Class 1 Device Recall Celltrion DiaTrust COVID19 Ag Rapid Test

• Date Initiated by Firm: December 28, 2021
• Create Date: March 02, 2022
• Recall Status: Open, Classified
• Recall Number: Z-0659-2022
• Recall Event ID: 89508
• Product Classification: Coronavirus antigen detection test system. - Product Code QKP
• Product: Celltrion DiaTrust COVID-19 Ag Rapid Test, Reference No. CT-P60 D-2 02
• Code Information: Lot COVGCCM0008
• Recalling Firm/ Manufacturer: CELLTRION USA INC; 1 Evertrust Plz Ste 1207; Jersey City NJ 07302-3087
• For Additional Information Contact: Charlotte Jaeun Kang; 201-988-4615
• Manufacturer Reason for Recall: The affected lot was placed under quarantine in September 2021 due to complaints of alleged false positives, but 243 kits were erroneously released to customers in December 2021.

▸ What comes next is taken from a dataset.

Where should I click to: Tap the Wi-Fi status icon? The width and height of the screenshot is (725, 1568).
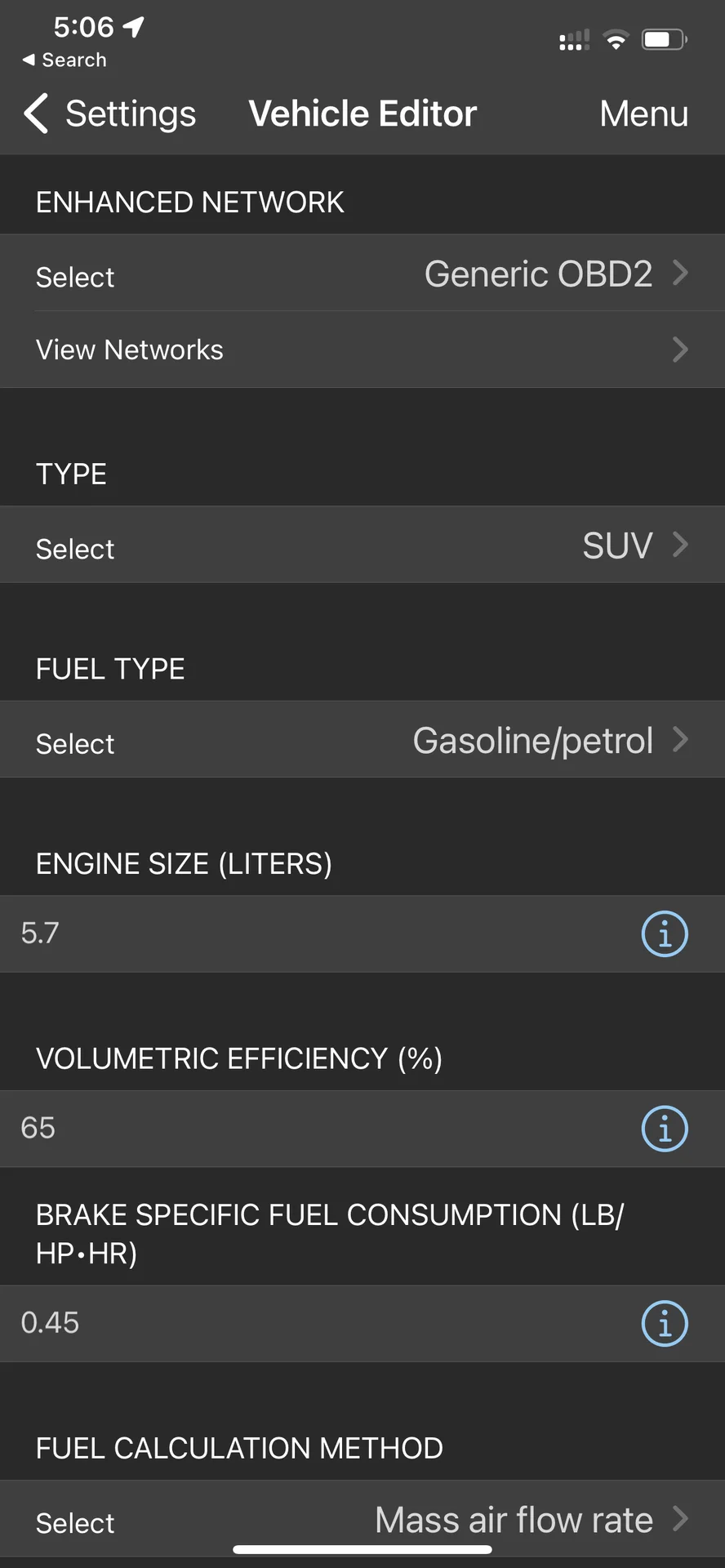(616, 39)
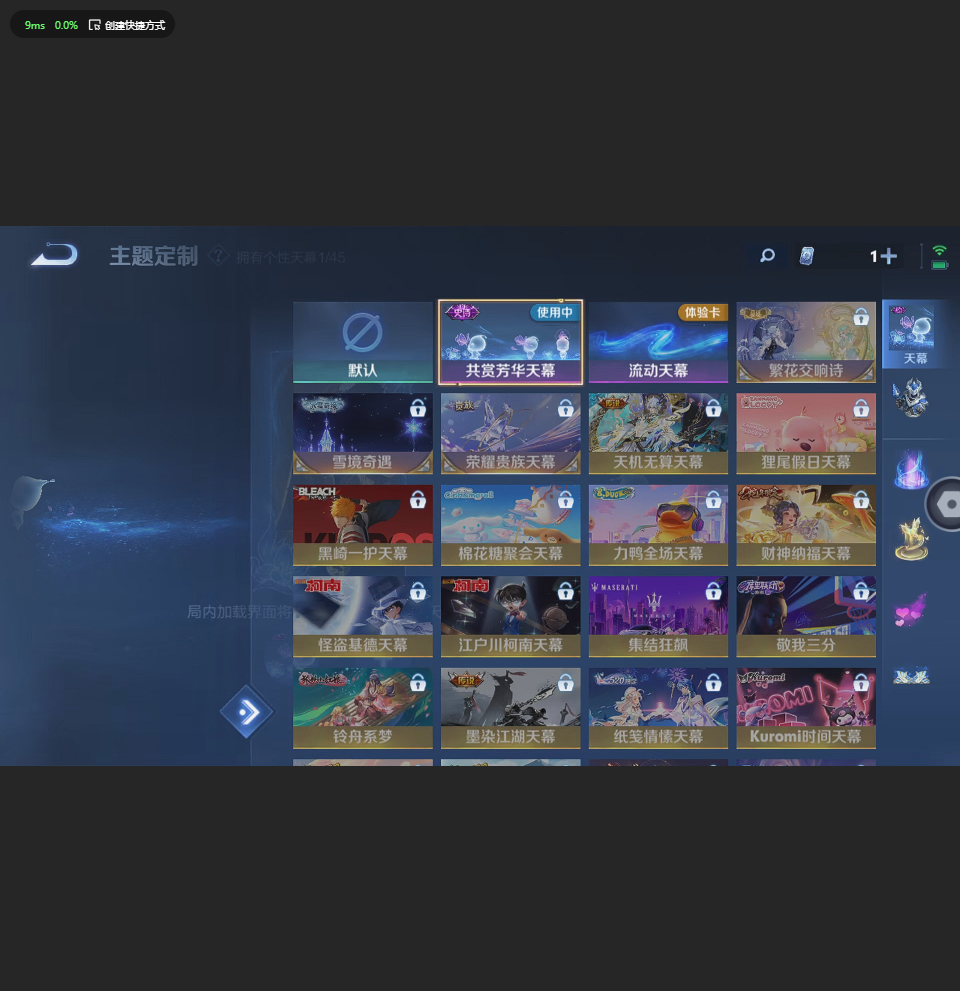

• FDA Determined Cause: Under Investigation by firm
• Action: The firm initially placed a hold on product due to complaints of false positive and false negative results in September 2021. After product was erroneously distributed from this lot in December 2021, the firm notified affected customers that the lot should not have been distributed and should not be used. This email went out on or around December 28, 2021. Customers were instructed to NOT use the affected lot.
• Quantity in Commerce: 243 kits (6,075 tests)
• Distribution: US distribution to CA, FL, NJ, NY, PA, SC.
• Total Product Life Cycle: TPLC Device Report

¹ A record in this database is created when a firm initiates a correction or removal action. The record is updated if the FDA identifies a violation and classifies the action as a recall, and it is updated for a final time when the recall is terminated. Learn more about medical device recalls.
² Per FDA policy, recall cause determinations are subject to modification up to the point of termination of the recall.
³ The manufacturer has initiated the recall and not all products have been corrected or removed. This record will be updated as the status changes.